ASSIGNED TASK: A faithful copy without images is required: write out all the records exactly.

Screenshot grounding data:
--- --- ---

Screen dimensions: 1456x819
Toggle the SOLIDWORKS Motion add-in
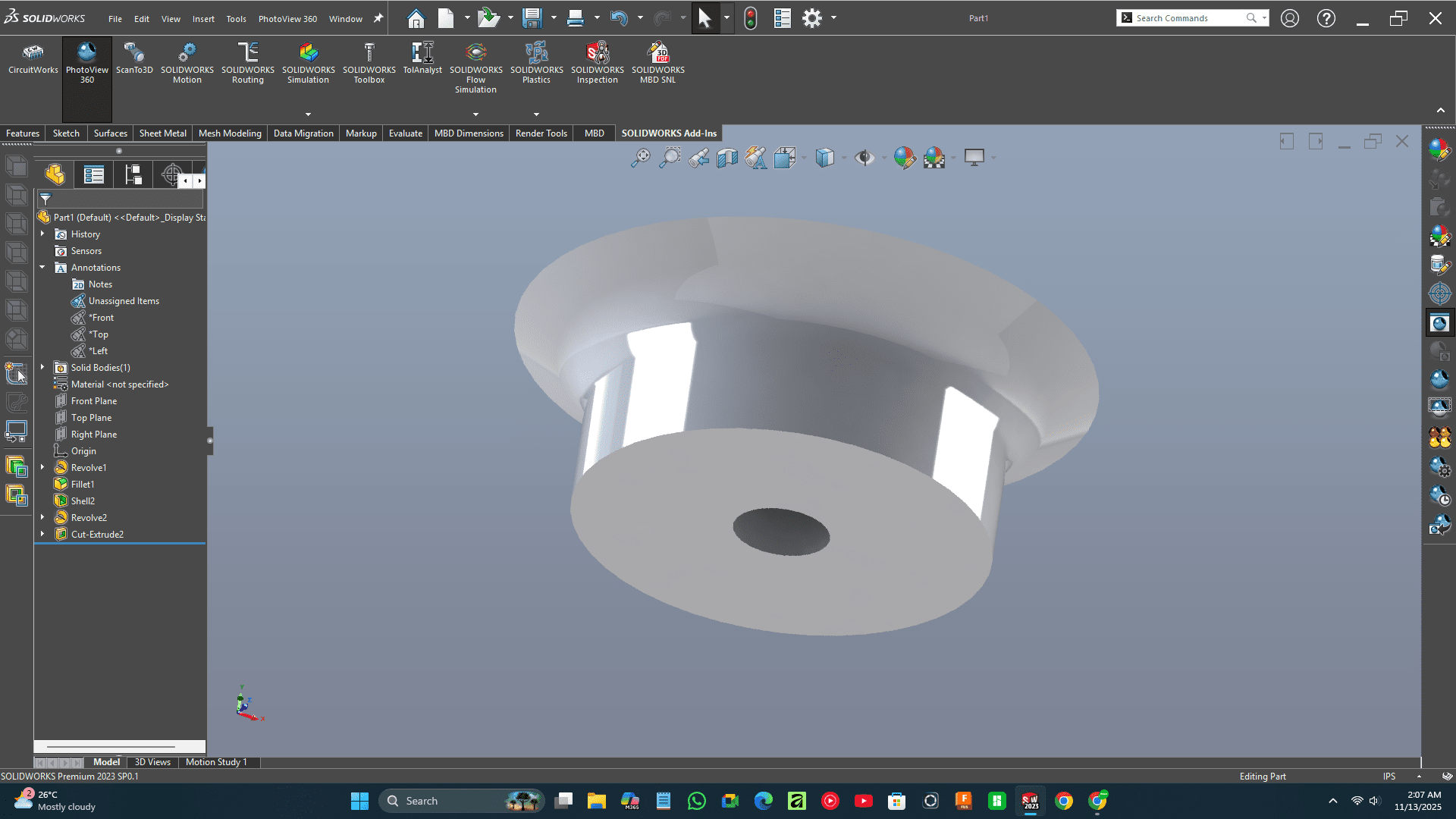pos(187,62)
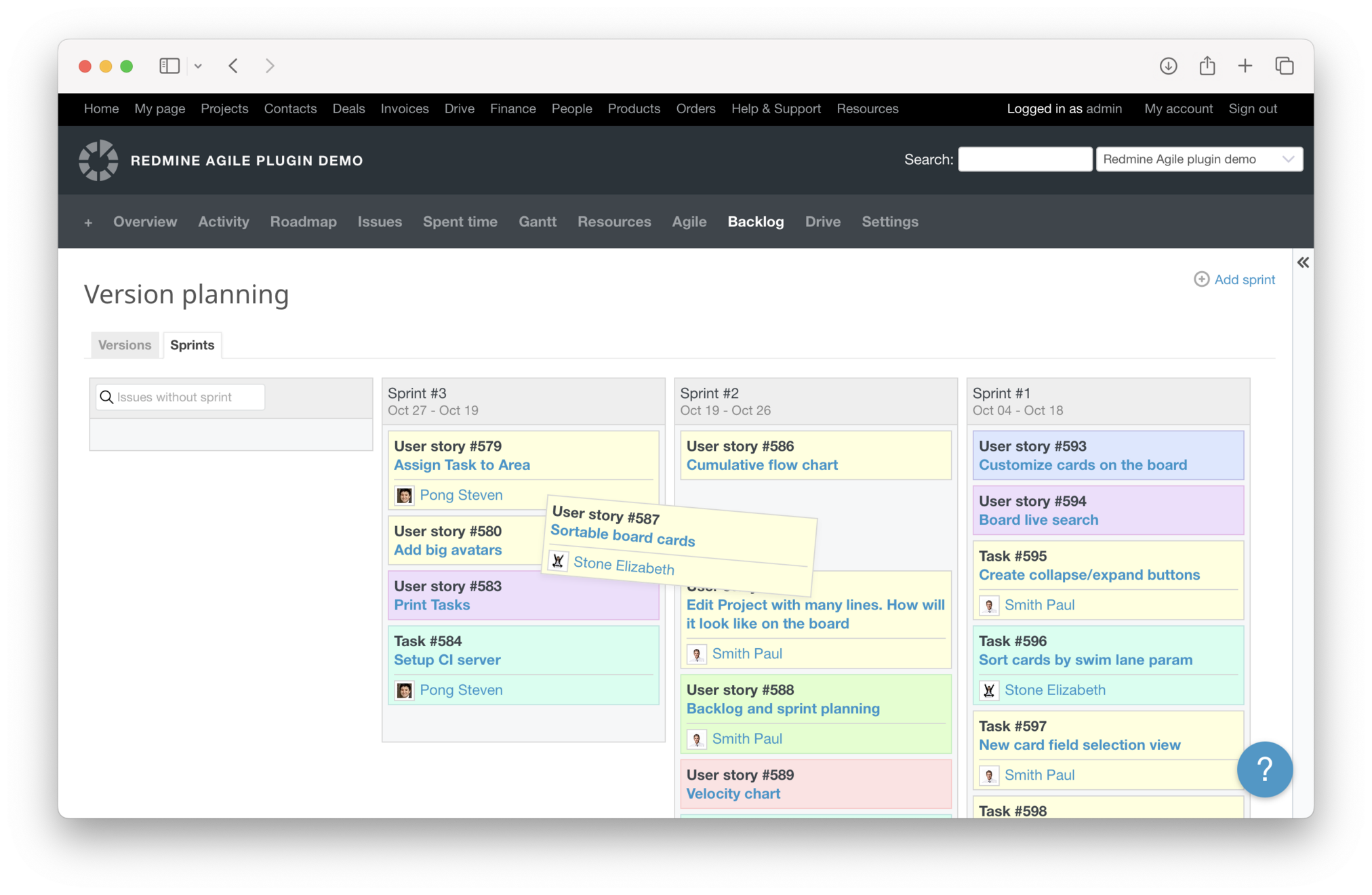Click the Sign out link
The width and height of the screenshot is (1372, 895).
pyautogui.click(x=1252, y=108)
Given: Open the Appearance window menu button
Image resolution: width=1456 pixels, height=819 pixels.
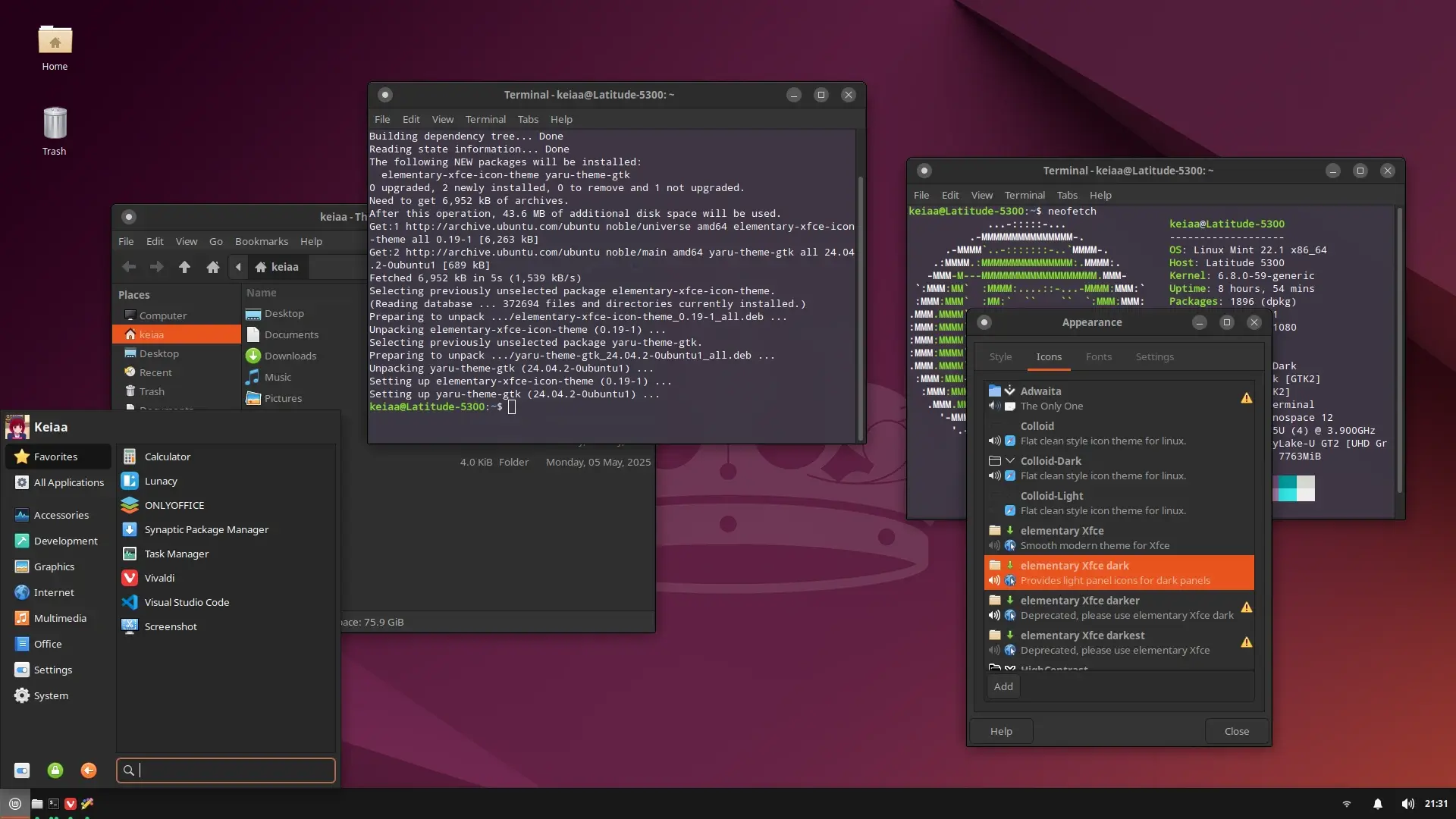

--- --- ---

REPLY:
Screen dimensions: 1456x819
Toggle the SOLIDWORKS Motion add-in
pos(187,62)
Click the Sign out link
The width and height of the screenshot is (1372, 895).
pyautogui.click(x=1252, y=108)
Given: Open the Appearance window menu button
Image resolution: width=1456 pixels, height=819 pixels.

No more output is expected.